We consider the two-dimensional problem, where the traveller moves in straight lines between cities. We number the cities $i$ in the order they are visited starting with zero and we denote the position of the city by a vector $\textbf{r}_i = (x_i,y_i)$ with $\textbf{r}_N = \textbf{r}_0$ since the traveller must return home. The total distance travelled is then:
$$ D = \sum_{i=0}^{N-1}|\textbf{r}_{i+1}-\textbf{r}_i|$$We want to minimize this over all possible routes. A suitable move set for our Markov chain is to repeatedly swap two cities in a possible route and see if this increases the total distance, accepting shortening swaps immediately and others using the Metropolis probability. We need to swap cities back after a rejected move and now we must track temperature via the cooling schedule.
from numpy import random,sqrt,exp,empty,sum,arange
import matplotlib.pyplot as plt
import time
rng = random.default_rng() # set the generator
N = 25 # number of cities
R = 0.02 # graphics option
Tmax = 10.0 # starting temperature
Tmin = 1e-3 # final temperature
tau = 1e4 # cooling constant
# Function to calculate the magnitude of a vector
def mag(x):
return sqrt(x[0]**2+x[1]**2)
# Function to calculate the total length of the tour
def distance():
s = 0.0
for i in range(N):
s += mag(r[i+1]-r[i])
return s
# Choose N city locations and calculate the initial distance
r = empty([N+1,2],float)
for i in range(N):
r[i,0] = rng.random()
r[i,1] = rng.random()
r[N] = r[0]
D = distance()
#plot the cities
plt.figure(figsize=(10,6))
c = arange(0, N+1, 1)
for label in range(N):
plt.annotate(label, (r[label,0],r[label,1]),fontsize=15,fontweight='bold',xytext=(0, 5),textcoords="offset points",ha='center', va='bottom')
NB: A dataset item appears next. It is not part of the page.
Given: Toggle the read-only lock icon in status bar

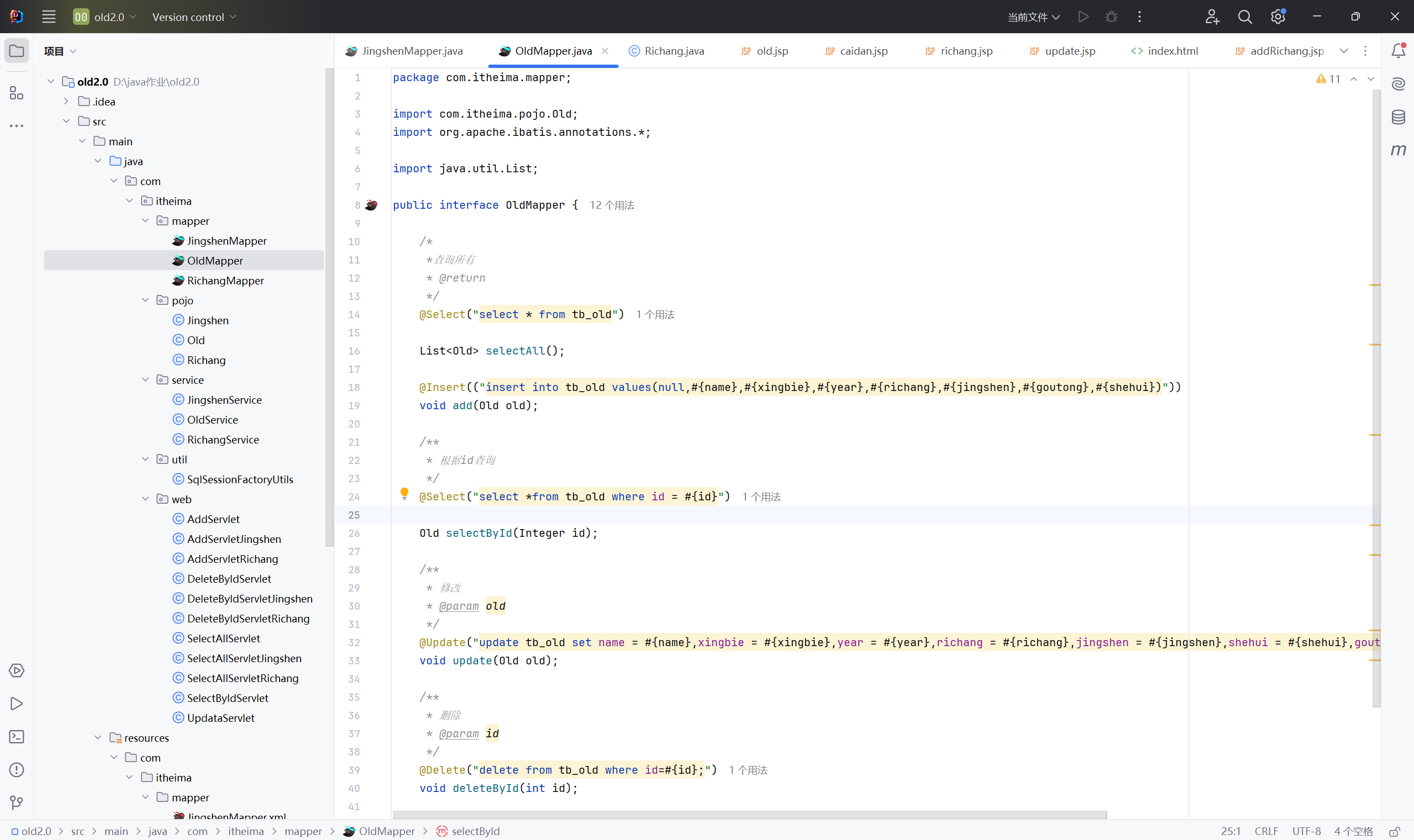Looking at the screenshot, I should pos(1395,831).
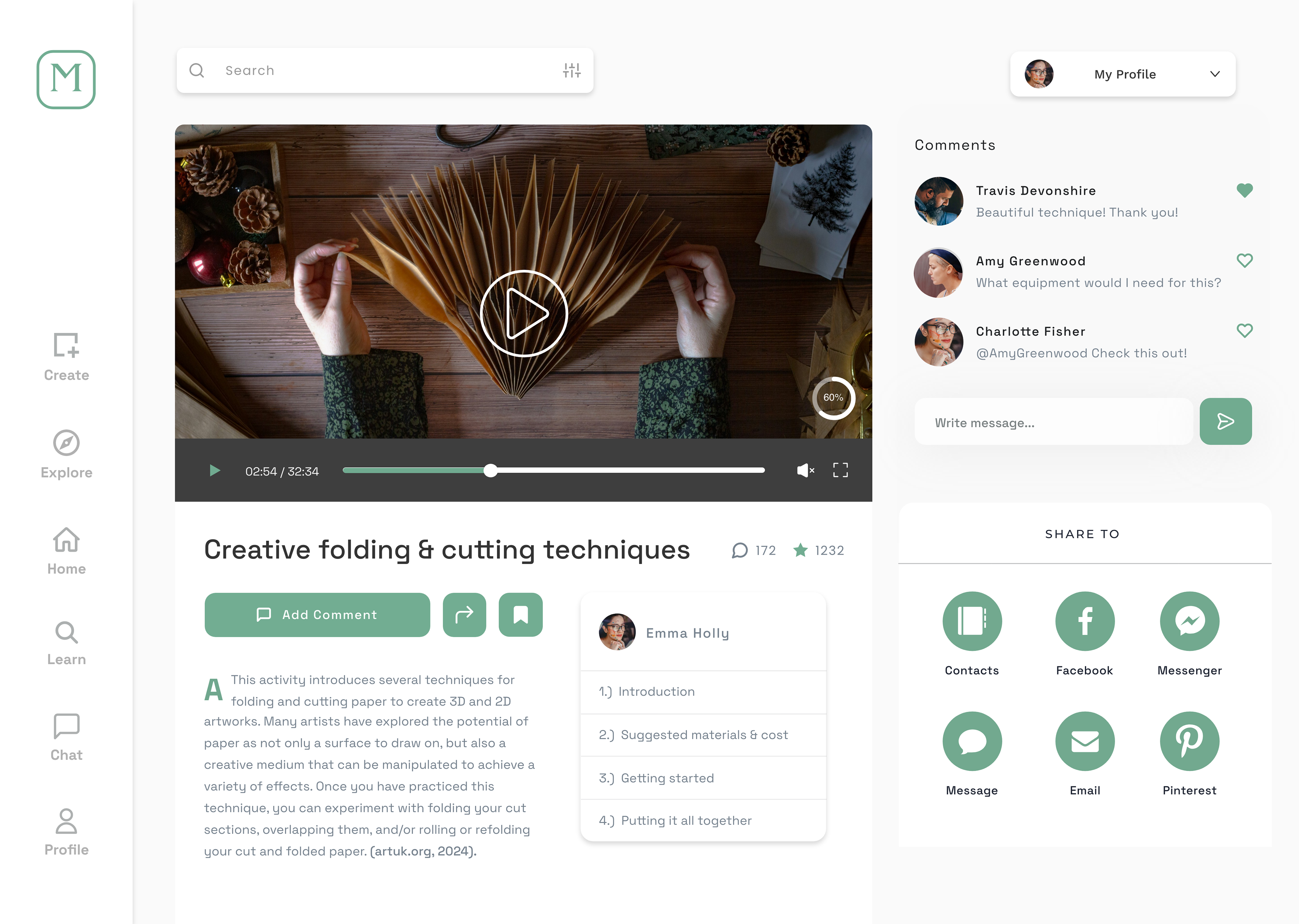1299x924 pixels.
Task: Click the share arrow button
Action: 464,614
plt.plot(r[:,0],r[:,1],color='blue', linestyle='dashed', linewidth='4',marker='o',
markerfacecolor='red', markersize=12)
plt.show()
import matplotlib.animation as animation
from matplotlib.animation import PillowWriter
fig = plt.figure(figsize=(10,6))
for label in range(N):
plt.annotate(label, (r[label,0],r[label,1]),fontsize=15,fontweight='bold',xytext=(0, 5),textcoords="offset points",ha='center', va='bottom')
# Main loop
t = 0
T = Tmax
ims = []
while T>Tmin:
# Cooling
t += 1
T = Tmax*exp(-t/tau)
# Update the visualization every 100 moves
if t%100==0:
im, = plt.plot(r[:,0],r[:,1],color='blue', linestyle='dashed', linewidth='4',marker='o',markerfacecolor='red', markersize=12) # plot returns a list of artists. This is so you can call plot like lines = plot(x1, y1, x2, y2,...). Adding the comma unpacks the length one list for ims.
ims.append([im])
# Choose two cities to swap and make sure they are distinct
i,j = rng.integers(1,N),rng.integers(1,N)
while i==j:
i,j = rng.integers(1,N),rng.integers(1,N)
# Swap them and calculate the change in distance
oldD = D
r[i,0],r[j,0] = r[j,0],r[i,0]
r[i,1],r[j,1] = r[j,1],r[i,1]
D = distance()
deltaD = D - oldD
# If the move is rejected, swap them back again
if rng.random()>exp(-deltaD/T):
r[i,0],r[j,0] = r[j,0],r[i,0]
r[i,1],r[j,1] = r[j,1],r[i,1]
D = oldD
ani = animation.ArtistAnimation(fig, ims, interval=50, blit=True, repeat_delay=500)
writer = PillowWriter(fps=20)
ani.save("images/travel_route.gif", writer=writer)
plt.show()
The results are generally pretty good, although rarely perfect for more complex systems. As always, improvements can be made at the expense of computational time, particularly by playing with the cooling rates and temperatures. Overall, this is a powerful general technique for optimizing functions and remains widely used.
Explore how the quality of results you get depends on the parameters you use. As an advanced challenge, you can also consider how the code can be accelerated by vectorization - be aware, that the changes in efficiency can often be unintuitive. Also, for this problem the most obvious speedup would be achieved by parallelization, where multiple steps could be considered in parallel.